*WORK TO COMPLETE*.
1 – List the activities that the sales performance management article says SPM requires an organization to carry out.
2 – From the sales performance management article, reproduce word for word the part that opens with the words containing "Table of Contents" and closes with "effectively and efficiently?".

*PAGE TEXT*.
◆ ◆ ◆ ◆ ◆
What is Sales Performance Management (SPM)?

Table of Contents

Whether your organization is just beginning to scale or is undergoing rapid expansion into new markets, your sales team’s performance is the not so secret weapon in ensuring your growth continues. But when your attention is being pulled in a million directions, how can you manage your sales team’s performance effectively and efficiently? 

Cue the help of sales performance management (SPM) and the tools that make it possible. In this article, we’ll go beyond defining sales performance management and the benefits it brings to sales leadership teams. We’ll dive into four tips for how your organization can utilize AI-driven tools to help your leadership team optimize sales revenue and propel organizational growth.

 What is Sales Performance Management?  

Sales performance management (SPM) is the process of utilizing data to actively monitor and iterate the performance of the sales pipeline to reach and grow the organization’s sales revenue. SPM is a multifaceted process. It requires your organization to continuously assess sales targets and strategies, analyze leading indicators, forecast trends and outcomes, and incentivize your sales team.
◆ ◆ ◆ ◆ ◆
*SUPPLIED DATA*.

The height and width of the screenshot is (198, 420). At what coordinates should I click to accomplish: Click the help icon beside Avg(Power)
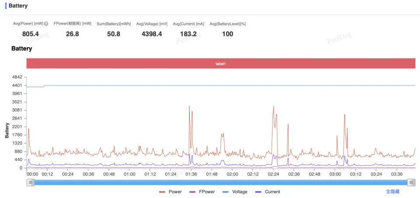46,24
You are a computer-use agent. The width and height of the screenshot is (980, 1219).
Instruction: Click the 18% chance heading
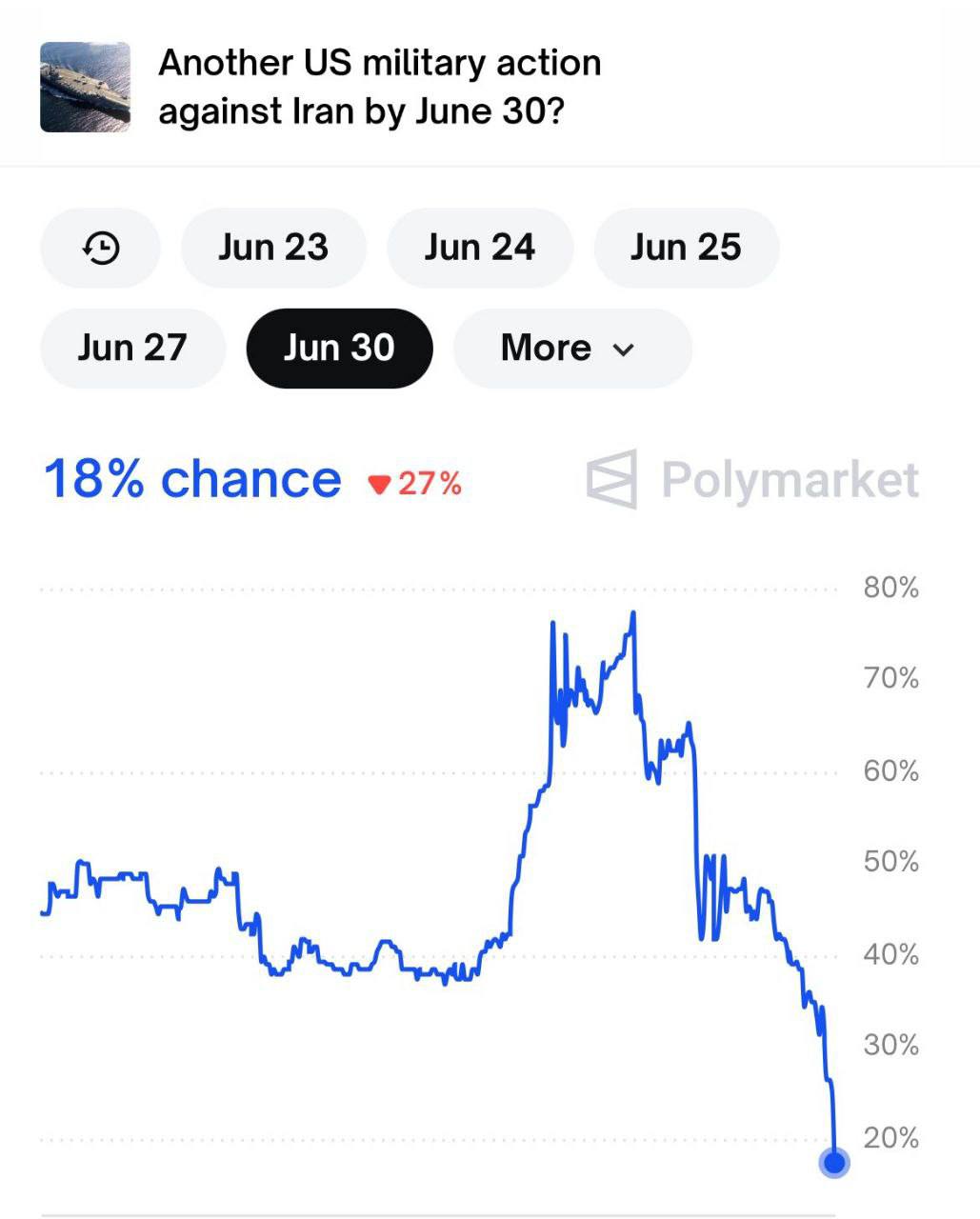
◆ ◆ ◆ ◆ ◆
*SET OF ANSWERS*.
1 –
- Continuously assess sales targets and strategies
- Analyze leading indicators
- Forecast trends and outcomes
- Incentivize your sales team

2 –
Table of Contents

Whether your organization is just beginning to scale or is undergoing rapid expansion into new markets, your sales team’s performance is the not so secret weapon in ensuring your growth continues. But when your attention is being pulled in a million directions, how can you manage your sales team’s performance effectively and efficiently?